(h/t Calculated Risk)
Details of Mortgage Servicing Settlement Between Banks and AGs Begin to Emerge
By Massimo Calabresi, Time Magazine
December 23, 2011
In return for the $5 billion in cash and the $20 billion in credits, the banks would be released from claims against them for servicing and foreclosure abuses that might be brought against them by the states and the federal government. The states also release the banks from origination claims, that is, claims they might face for all the fraud and duplicity they engaged in when they made bad loans at the height of the housing craze. The banks do not get immunity or a release of for individual claims by homeowners-just a release from past practices State- and Federal-initiated claims. They also don’t get released for securitization abuses of the kind Citibank and Goldman Sachs have been investigated for.

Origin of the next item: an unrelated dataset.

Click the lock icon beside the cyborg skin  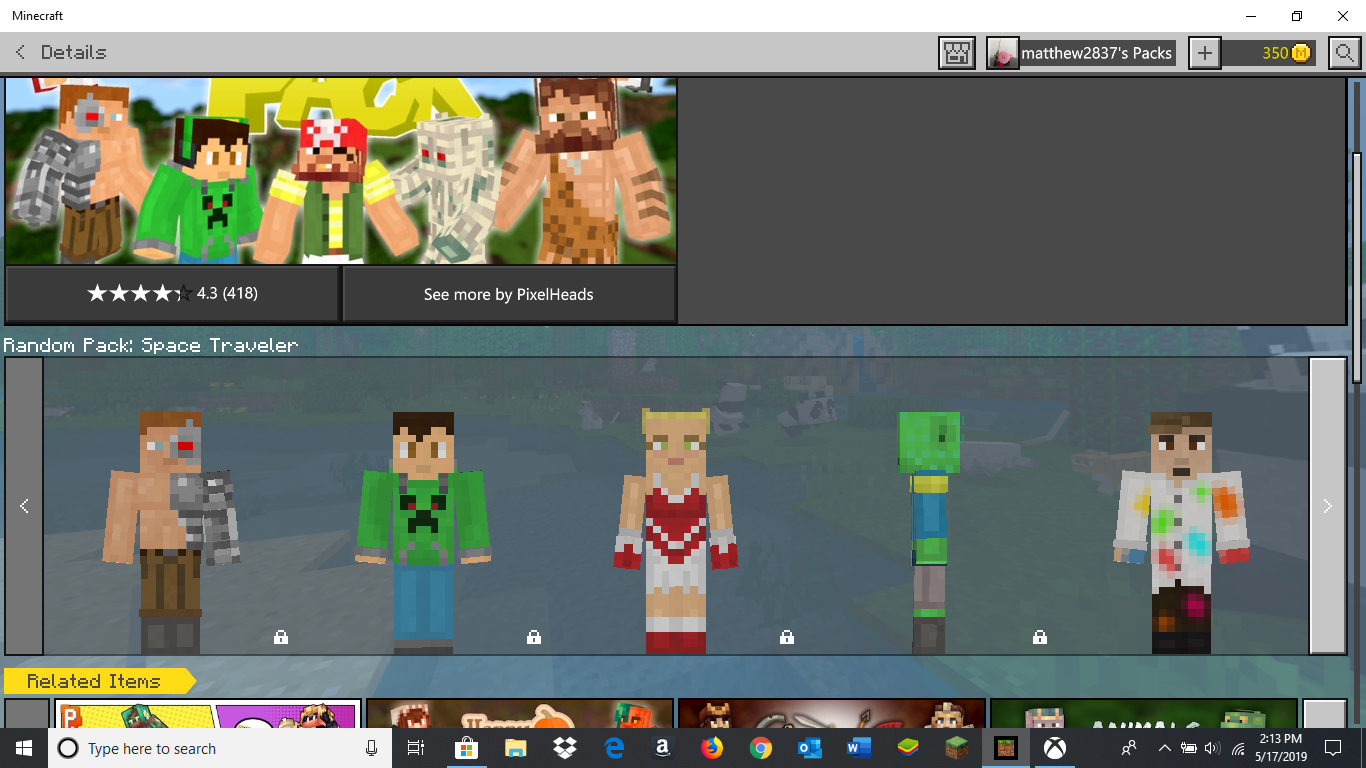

The Iowa AG’s office, which led the negotiations, is bracing for criticism of the deal. The limited payments are likely to be criticized, as is the release for origination abuses. The state negotiators say all the originators are already out of business and that in most cases the claims would be too old to prosecute. Arguments over what the banks would and wouldn’t get off the hook for are what led several liberal State AGs to bolt from the deal. The $25 billion version of the price tag drops to $19 billion if California stays out of the deal, which looks likely. Other states that have dropped out have been in talks with Housing and Urban Development chief Shaun Donovan about coming back into the fold: in particular, Donovan has been in talks with New York State Attorney General Eric Schneiderman in recent weeks in the hope of getting him back into the deal, but that also seems unlikely.